> [Set task A]:
List every year that appears in the George Hitchcock biography, in the order in which each first appears.
> [Set task B]:
Extract from the George Hitchcock biography the passage that begins with the words containing "George Hitchcock (September" and ends with "notably in the Netherlands.".

> [Selected extract]:
- - - - - - -
George Hitchcock (September 29, 1850 – August 2, 1913) was an American painter, born in Providence, Rhode Island, and was mostly active in Europe, notably in the Netherlands.

Biography
Hitchcock graduated from Brown University, and from Harvard Law School in 1874. He then turned his attention to art and became a pupil of Gustave Boulanger and Jules-Joseph Lefebvre at the Académie Julian in Paris.

He attracted notice in the Paris Salon of 1885 with his Tulip Growing, of a Dutch garden he painted in the Netherlands. For years he had a studio near Egmond aan Zee, Netherlands, where he started his "Art Summer School" that later resulted in a group of returning summer artists that informally became the Egmondse School (1890-1905). He received these students and guests at his "Huis Schuylenburgh", a large estate in Egmond aan den Hoef.
- - - - - - -
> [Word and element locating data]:
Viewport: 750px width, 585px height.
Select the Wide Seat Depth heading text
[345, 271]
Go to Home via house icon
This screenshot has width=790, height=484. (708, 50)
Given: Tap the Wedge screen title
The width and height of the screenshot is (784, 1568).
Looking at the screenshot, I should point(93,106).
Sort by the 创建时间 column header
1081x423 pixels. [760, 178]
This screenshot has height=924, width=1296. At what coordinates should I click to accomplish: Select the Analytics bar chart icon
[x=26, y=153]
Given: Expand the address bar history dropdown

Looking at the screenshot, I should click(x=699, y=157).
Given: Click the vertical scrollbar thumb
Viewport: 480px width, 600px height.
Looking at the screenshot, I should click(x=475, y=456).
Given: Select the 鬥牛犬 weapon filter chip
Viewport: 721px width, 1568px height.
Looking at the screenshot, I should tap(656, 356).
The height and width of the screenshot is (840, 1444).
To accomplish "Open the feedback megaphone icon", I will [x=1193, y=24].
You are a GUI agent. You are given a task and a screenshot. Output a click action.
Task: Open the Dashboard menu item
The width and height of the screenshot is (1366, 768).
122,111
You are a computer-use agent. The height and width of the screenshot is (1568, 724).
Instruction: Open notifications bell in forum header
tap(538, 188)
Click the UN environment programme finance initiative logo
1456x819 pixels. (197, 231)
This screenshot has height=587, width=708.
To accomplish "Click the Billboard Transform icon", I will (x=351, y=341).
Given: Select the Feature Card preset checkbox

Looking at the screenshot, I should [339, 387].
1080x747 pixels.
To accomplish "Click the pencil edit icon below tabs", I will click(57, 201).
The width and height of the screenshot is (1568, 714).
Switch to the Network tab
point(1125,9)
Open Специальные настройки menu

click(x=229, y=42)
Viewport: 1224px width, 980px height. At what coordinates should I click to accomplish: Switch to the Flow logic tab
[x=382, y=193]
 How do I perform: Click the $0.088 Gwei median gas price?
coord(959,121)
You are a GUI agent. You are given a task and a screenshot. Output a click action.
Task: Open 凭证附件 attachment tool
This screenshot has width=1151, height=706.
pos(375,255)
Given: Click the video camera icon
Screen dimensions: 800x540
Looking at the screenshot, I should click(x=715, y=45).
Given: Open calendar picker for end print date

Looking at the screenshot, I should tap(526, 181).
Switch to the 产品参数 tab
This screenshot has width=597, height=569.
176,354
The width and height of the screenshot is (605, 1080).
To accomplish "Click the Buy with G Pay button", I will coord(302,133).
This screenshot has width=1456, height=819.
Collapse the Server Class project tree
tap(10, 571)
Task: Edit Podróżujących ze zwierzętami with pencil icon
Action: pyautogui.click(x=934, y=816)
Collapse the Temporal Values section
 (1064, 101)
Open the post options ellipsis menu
- - - - - - -
> [Final result A]:
1850, 1913, 1874, 1885, 1890, 1905

> [Final result B]:
George Hitchcock (September 29, 1850 – August 2, 1913) was an American painter, born in Providence, Rhode Island, and was mostly active in Europe, notably in the Netherlands.